Mental Equipment Syndicated Column – Dec 1, 1999 – Dr. John F. Murray – In an earlier Mental Equipment article, I suggested that fear and worry are your constant enemies, and that reducing worry is a key to success (See Confronting Fear in Tennis). While this is still true, there are times when it helps to worry a little more and relax less. You might toss and turn at night, and fidget in your chairs this month, but at least you’ll use this nervous energy to your advantage by learning to worry smart.
A recent article in The Plain Dealer highlighted the danger of “toxic worry,” described as “worrying about the worst thing that can happen,” such as visualizing yourself hitting a golf ball into the water … or perhaps botching an easy overhead smash on match point! This unnecessary form of worry is contrasted with “good worry” which makes you more creatively prudent, like taking steps to ensure the ball is hit away from the pond. Let’s examine some ways to worry smart, as well as the benefits you’ll derive.
Identify Real Needs
To worry smart, first identify what is most relevant to your performance. Begin by carefully analyzing your matches. By reviewing the article “Increasing Self- Awareness,” you’ll become more aware of what is most important for self-improvement. With this clearer understanding of needs, proper goal setting is also possible (See The Art of Goal Setting). The end result is better understanding, a real purpose, and a means to achieve what you want.
Focus on Control
Worry smart by focusing only on controllable factors such as developing an effective strategy after scouting your opponent. As you worry about these performance tasks, energy is directed productively toward future performance. By contrast, worry wasted on uncontrollable or irrelevant factors (e.g., spectators, weather) only breaks your concentration (See Attentional Control in Tennis) and reduces efficiency.
Keep Your Cool
Excessive worry, no matter how task relevant, reduces performance. Smart worry involves staying on your toes and fully alert, but knowing when worry is excessive and using methods to lower intensity (See Optimizing Arousal in Tennis). The bottom line is to keep a clear and cool perspective. If not, you may need to engage in a few stress reduction exercises too (See Stress Relief in Tennis).

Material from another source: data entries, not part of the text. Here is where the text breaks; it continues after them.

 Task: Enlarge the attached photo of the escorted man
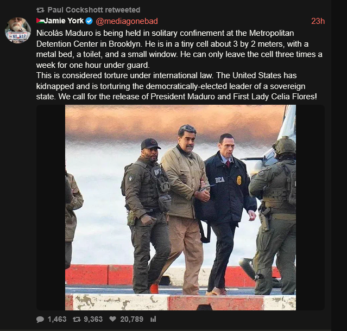(x=180, y=207)
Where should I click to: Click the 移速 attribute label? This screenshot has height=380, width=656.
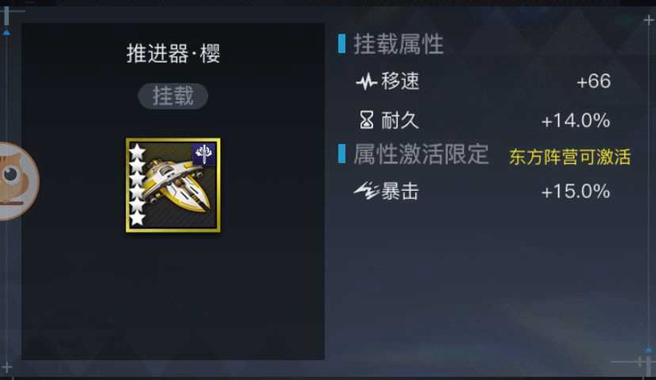[400, 81]
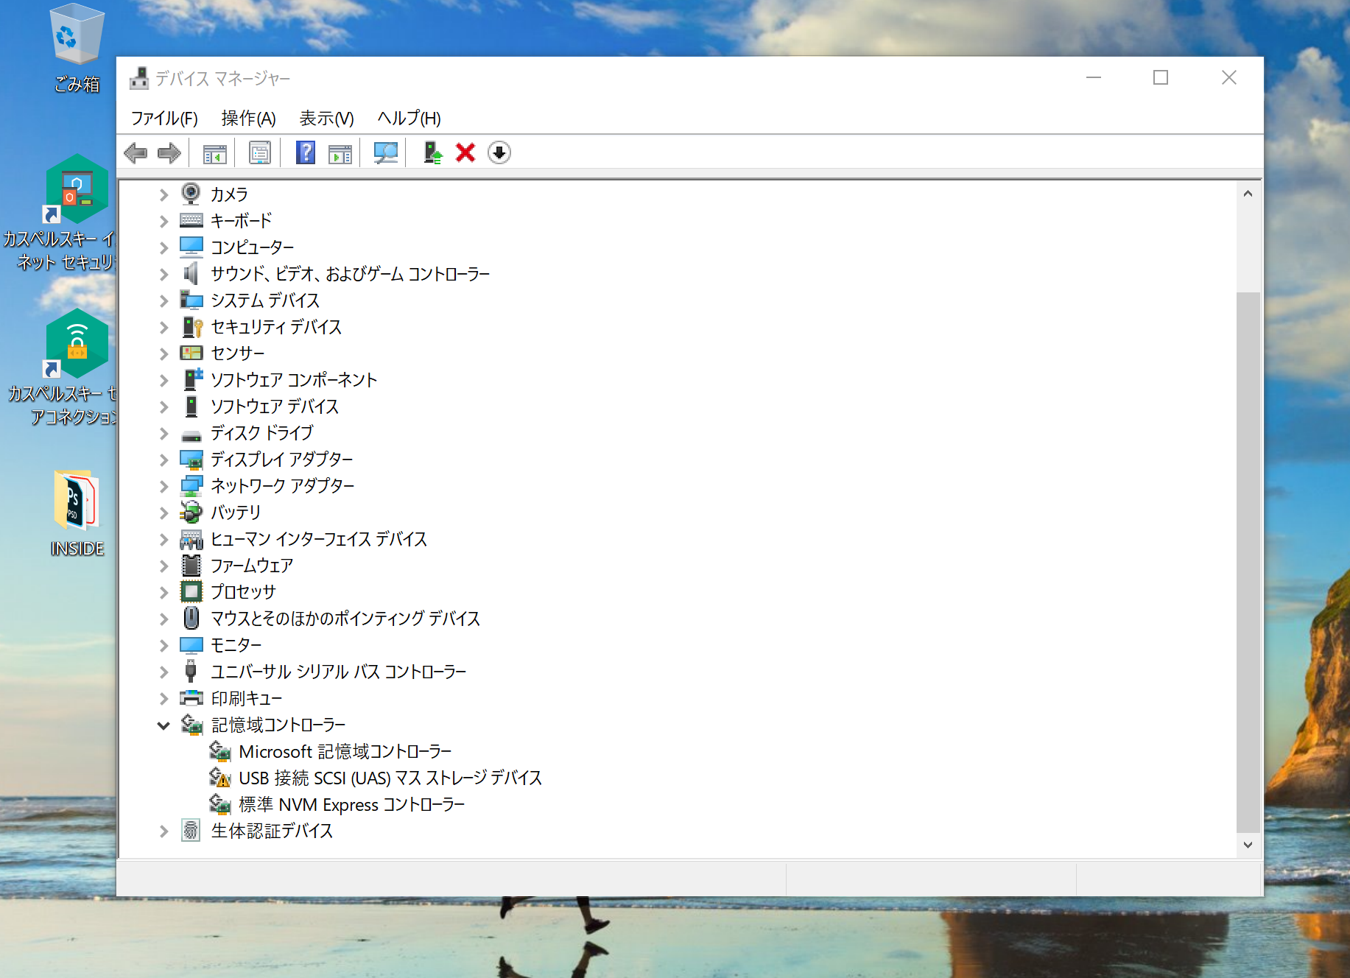
Task: Click the Forward arrow toolbar icon
Action: [169, 153]
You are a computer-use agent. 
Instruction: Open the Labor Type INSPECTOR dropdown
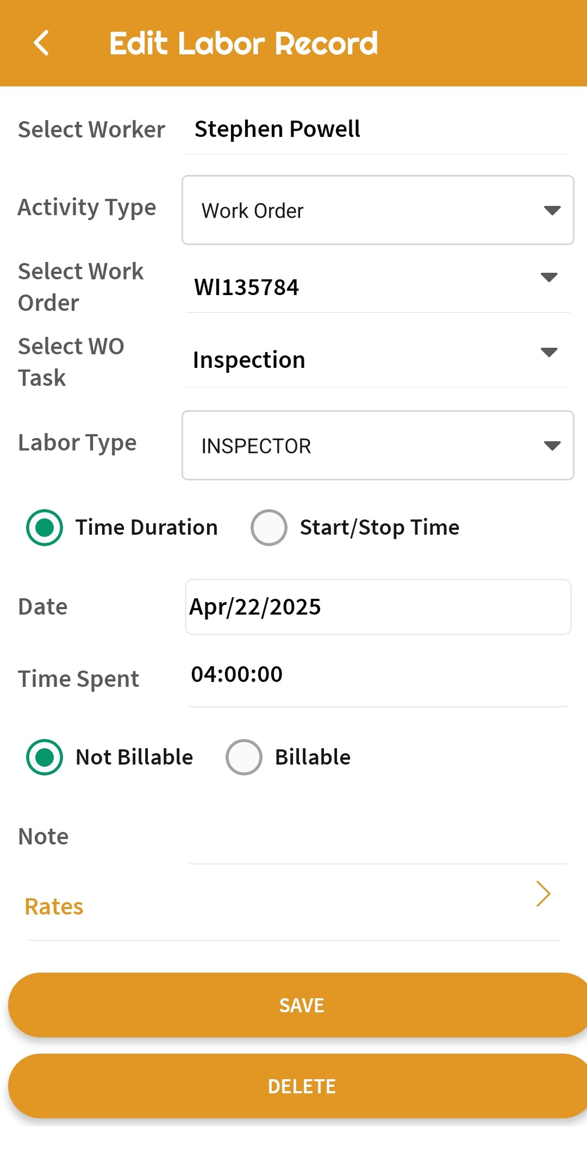(378, 446)
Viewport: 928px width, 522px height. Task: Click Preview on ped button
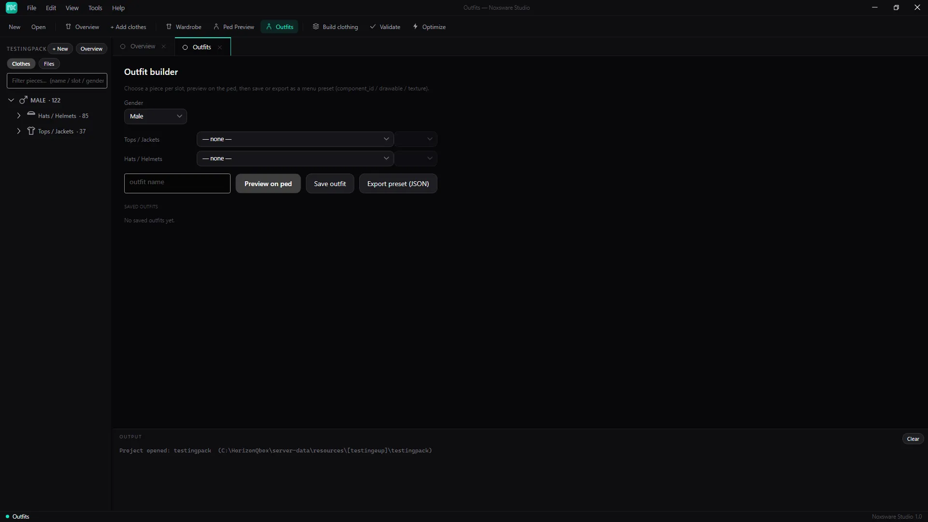click(x=268, y=184)
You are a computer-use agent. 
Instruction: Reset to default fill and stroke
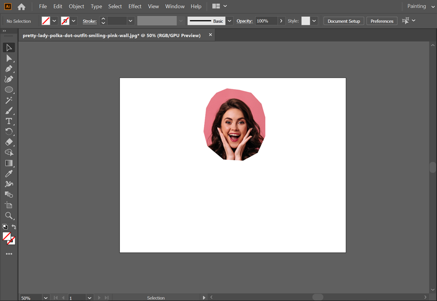(5, 227)
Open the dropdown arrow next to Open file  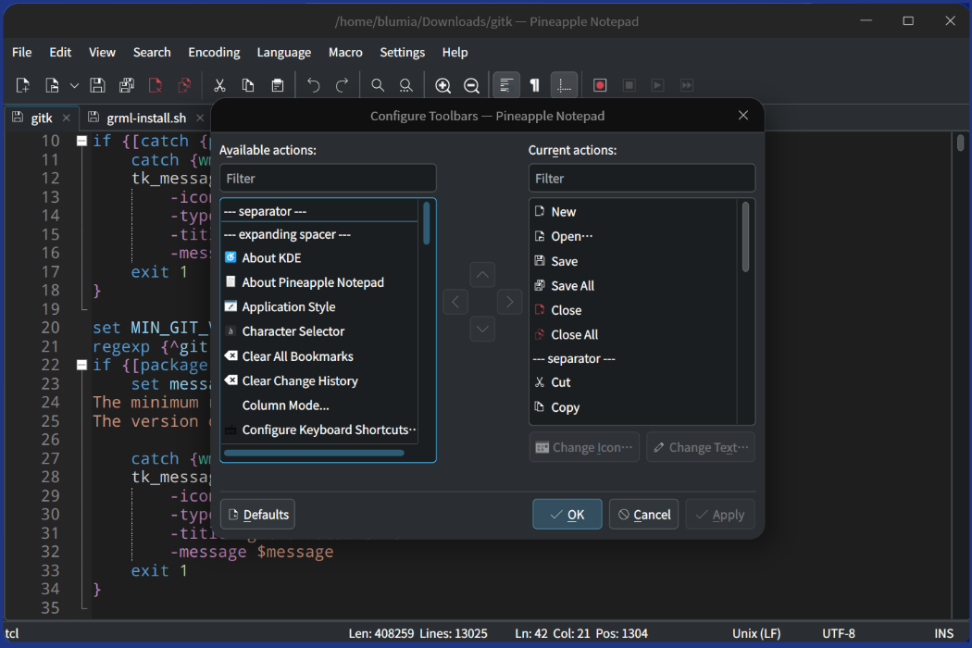click(74, 85)
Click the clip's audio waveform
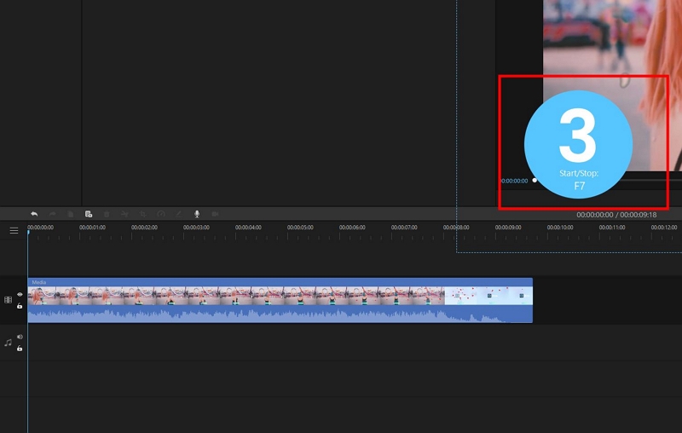Image resolution: width=682 pixels, height=433 pixels. pyautogui.click(x=280, y=314)
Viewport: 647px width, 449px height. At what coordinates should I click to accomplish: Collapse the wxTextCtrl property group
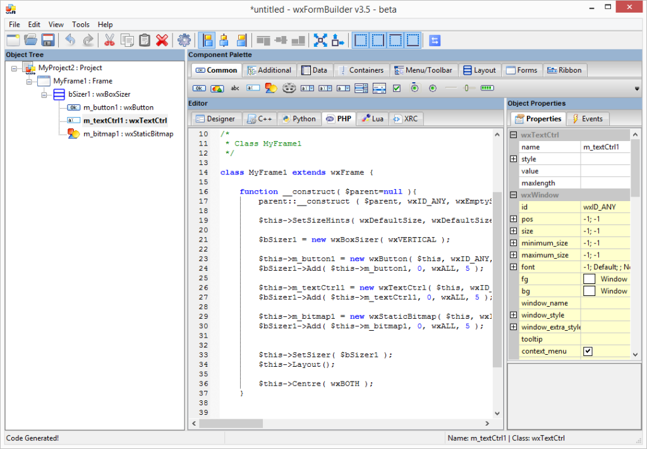513,135
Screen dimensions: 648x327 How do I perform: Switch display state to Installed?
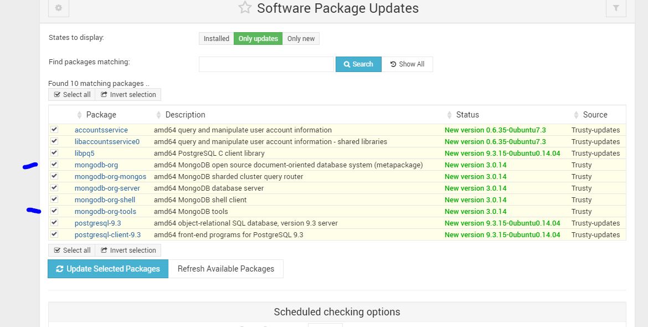pos(216,39)
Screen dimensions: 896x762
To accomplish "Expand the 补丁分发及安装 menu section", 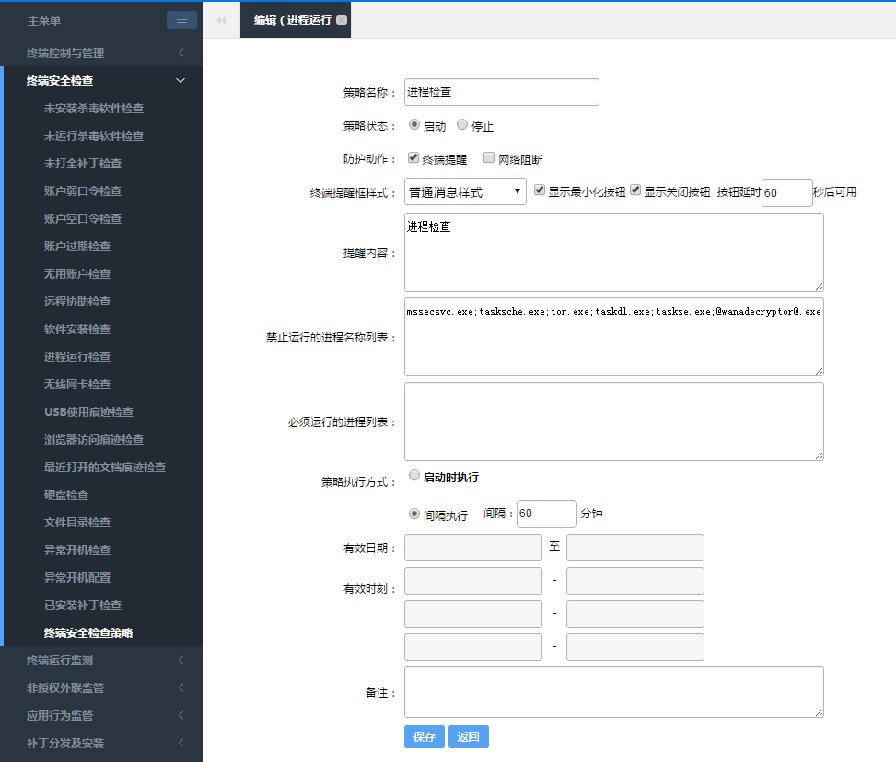I will [x=101, y=743].
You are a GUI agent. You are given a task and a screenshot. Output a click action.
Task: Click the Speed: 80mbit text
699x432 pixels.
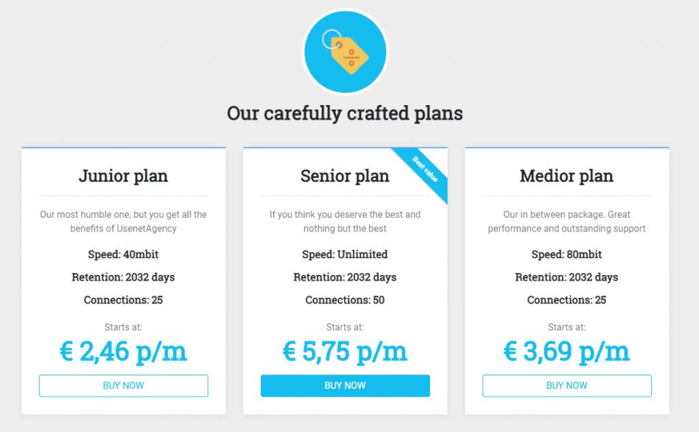point(567,255)
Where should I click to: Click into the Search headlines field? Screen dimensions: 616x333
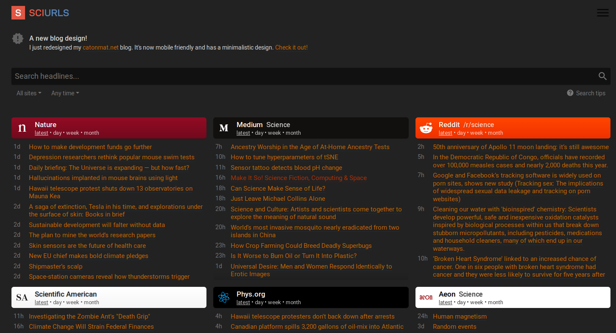[297, 76]
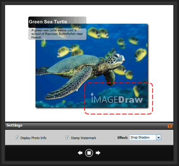The width and height of the screenshot is (179, 166).
Task: Click the Settings panel header
Action: (x=89, y=126)
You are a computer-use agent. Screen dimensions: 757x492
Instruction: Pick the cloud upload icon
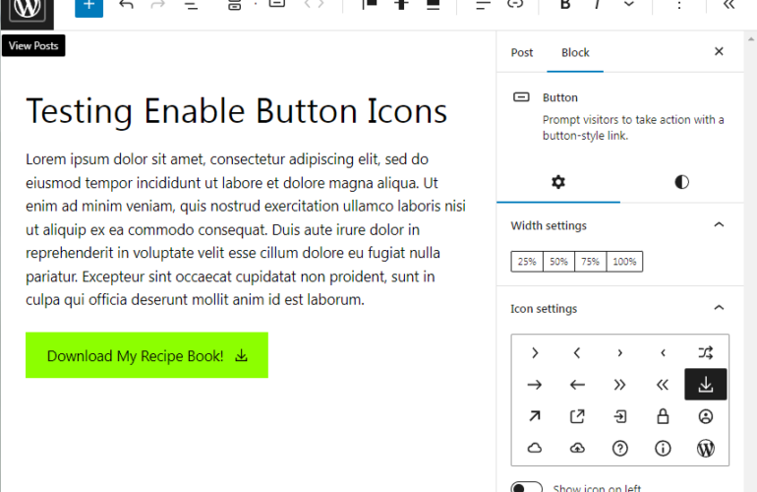coord(577,448)
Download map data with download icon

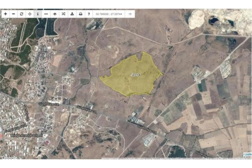[x=72, y=14]
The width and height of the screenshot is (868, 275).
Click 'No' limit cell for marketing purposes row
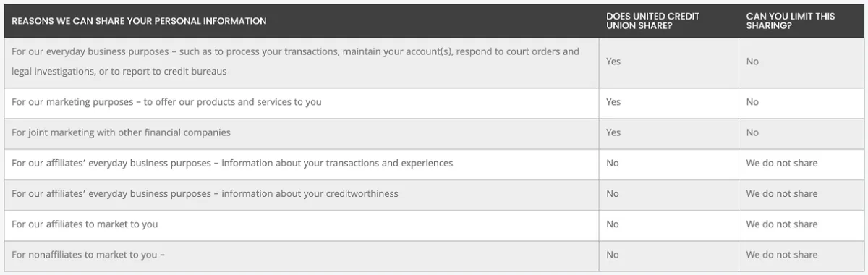[x=752, y=102]
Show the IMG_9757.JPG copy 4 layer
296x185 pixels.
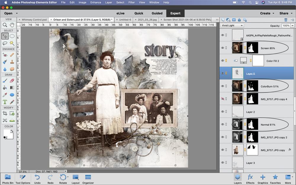pyautogui.click(x=223, y=99)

Get really well prepared by worrying smart in practice. This requires hard work and anticipation of what you need in the upcoming match. However, when you are totally prepared, this worry is gradually transformed into increased self-confidence (See The Art of Confidence).
When you are playing an inferior opponent, or someone you are supposed to crush, worry more so that your motivation remains high! This guards against the tendency to become too comfortable when the going is easy. Review “The Motivation to Achieve” for a better grasp of this process.
Retain Your Self-esteem
Many chronic worriers are perfectionists whose every performance determines their self-worth. Avoid this trap by reviewing “Eliminate Perfectionism for Success.” Smart worry is not to be confused with the illusory quest for perfection.
If you must worry, worry smart. Remember to identify real needs, focus on control, keep your cool, prepare well, avoid upsets and retain your self-esteem. This kind of worry may keep you on edge, but you’re gaining a winning edge.